Task goal: Convert every line of the entries below into a Markdown table with the columns "Row" and "Text," giving each line its row number and skipping any blank lines. Leave the pictures out of the table.

[Entries for locating described items]
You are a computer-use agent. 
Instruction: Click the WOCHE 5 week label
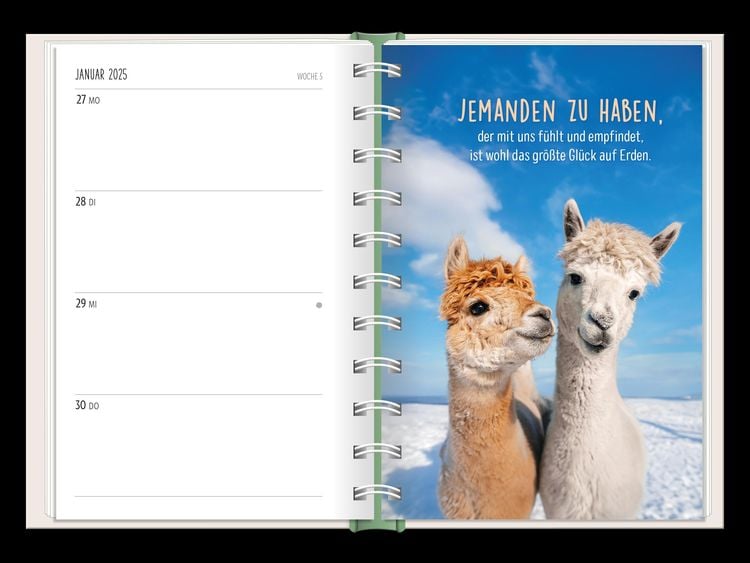(309, 76)
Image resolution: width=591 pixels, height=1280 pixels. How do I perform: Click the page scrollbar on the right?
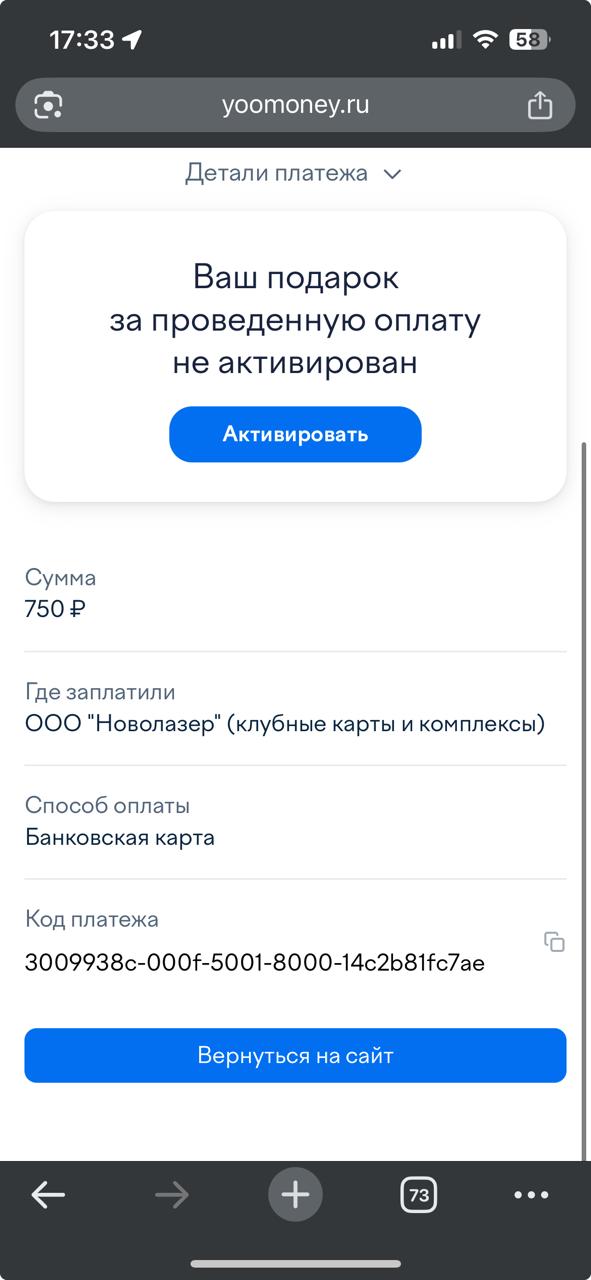pos(584,800)
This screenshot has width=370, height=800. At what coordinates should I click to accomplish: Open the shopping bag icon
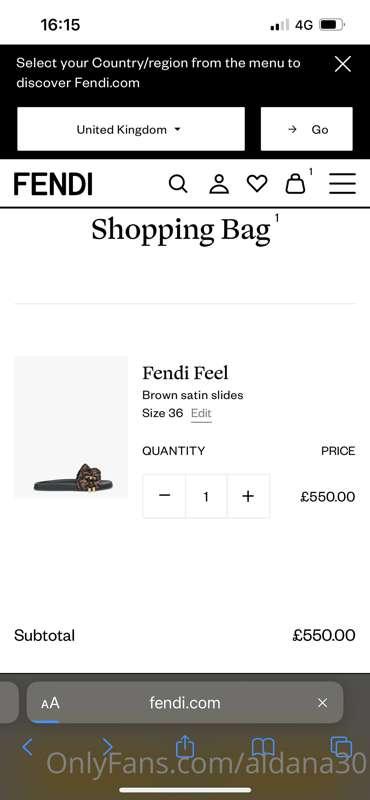[295, 183]
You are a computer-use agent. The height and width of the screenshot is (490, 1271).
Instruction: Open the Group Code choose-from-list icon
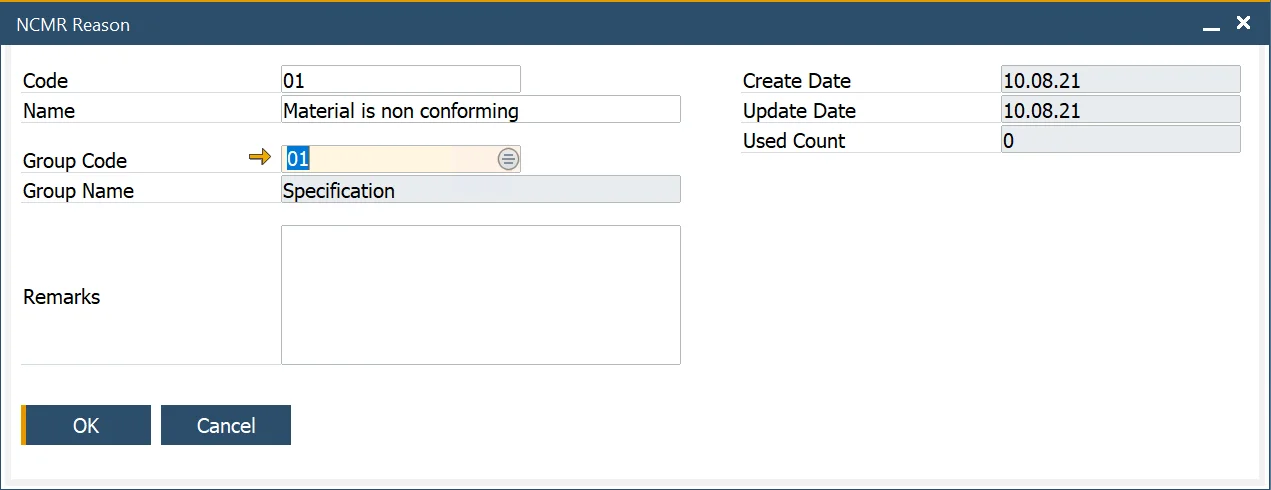coord(508,159)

Solution to this task:
| Row | Text |
|---|---|
| 1 | You are a computer-use agent.  |
| 2 | Instruction: Click the WOCHE 5 week label |
| 3 | (309, 76) |
| 4 | Image resolution: width=591 pixels, height=1280 pixels. How do I perform: Click the page scrollbar on the right? |
| 5 | pos(584,800) |
| 6 | This screenshot has width=370, height=800. At what coordinates should I click to accomplish: Open the shopping bag icon |
| 7 | [295, 183] |
| 8 | You are a computer-use agent. The height and width of the screenshot is (490, 1271). |
| 9 | Instruction: Open the Group Code choose-from-list icon |
| 10 | coord(508,159) |